Die Geschichte von Mary W. Shelley, die mit ihrem Roman zur Säulenheiligen der Schwarzen Romantik werden soll, wird mit Einschüben anderer historischer Figuren wie Johann Wolfgang Goethe, Caspar David Friedrich und Napoleon Bonaparte abgewechselt. Wir begleiten Napoleon zu seinem letzten Kampf bei Waterloo, der das Ende seiner Ära und die Verbannung auf die Insel der Langeweile bedeutet; Goethe folgen wir nach Weimar, wo er um seine Frau trauert, eine Faszination für Wolken entwickelt und sich mit seinem Kunstberater über Caspar David Friedrich mokiert; Friedrich seinerseits finden wir deprimiert und unnachgiebig das Motiv des entzündeten, unheilverkündenden Himmels malend.
Es liegt ein gewisser Reiz in der Auswahl der Figuren, weil sie die Geschichte um die Protagonistin einmal mehr in eine bemerkenswerte Dunkelheit hüllen. Unverkennbar aber sind es Mary Shelleys Kapitel, die die Buchstruktur tragen. Die Dialoge und inneren Reden der anderen Figuren, wie beispielsweise Goethe und Napoleon, wirken daneben etwas konstruiert und verlieren dort, wo Feldhaus ihnen Tiefe und Authentizität verleihen will, ihre historische Dimension. So passiert es immer wieder, dass das Lesen durch etwas zu nonchalante Bemerkungen eines Goethe irritiert wird. Die behutsame Heranführung an die Geschichte Shelleys und ihrer Freunde dagegen überzeugt mit kleinen Anekdoten, wie zum Beispiel die spontane Entstehungssituation des Frankenstein: Die Schriftstellerin folgt damit Byrons Ausruf eines Schreibwettbewerbs um die beste Schauergeschichte. Außer ihr nimmt nur Polidori die Herausforderung an. Für die Kultgeschichte Vampyr, mit der sich der unterschätzte und glücklose Arzt von der Gruppe emanzipieren will, kassiert allerdings nicht er selbst, sondern ausgerechnet Byron den Ruhm.
Mary Shelley vermag es, ihre persönlichen Leiden in das Genre der Gothic Novel zu versenken und stellt sich so ihrer Angst vor den Abgründen der menschlichen Natur und den Konsequenzen ihres eigenen Schaffens. In Frankenstein or The modern Prometheus erforscht sie die Grenzen der Wissenschaft und die Frage nach dem, was es überhaupt bedeutet, menschlich zu sein. Ein von seiner Herkunft verstoßenes, von Melancholie gezeichnetes Ungeheuer, das mit der sündenvollen Heldentat des feuerbringenden Prometheus aus der griechischen Mythologie verglichen wird, ist das ambivalente Ergebnis der Selbst- und Weltbeschauungen Shelleys. Die romantisch-ironische Verklärung des Schöpfers und dessen Alter Ego wirft denn auch die Frage auf, wer das eigentliche Monster ist, denn Frankenstein und sein Erschaffer gelten bis heute als Pars pro Toto für die Dialektik der Wissenschaften.
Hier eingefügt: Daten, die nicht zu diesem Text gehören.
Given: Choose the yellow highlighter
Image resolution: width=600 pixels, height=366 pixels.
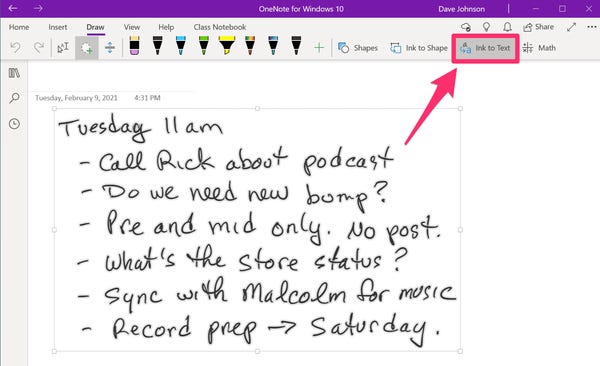Looking at the screenshot, I should [x=227, y=46].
Obwohl Mary kein Bewusstsein für die Ursache der Hungersnöte und Kälte in Europa gehabt haben kann, geschweige denn für die Langzeitfolgen der Maschinen, die sich in den nächsten Jahrhunderten entwickeln sollten, greift sie diese in ihrem Buch beinahe prophetisch auf. Schließlich begegnen uns rund 200 Jahre nach Erstveröffentlichung des bis heute vielverkauften Frankenstein ganz ähnliche Herausforderungen. Mit Mary Shelleys Zimmer zeigt Feldhaus auf, dass die Menschheit nie so schnell lernt, wie ihre Fehler sie wieder einholen und dass die Vergangenheit sich manchmal wie ein Orakel für die Zukunft befragen lässt.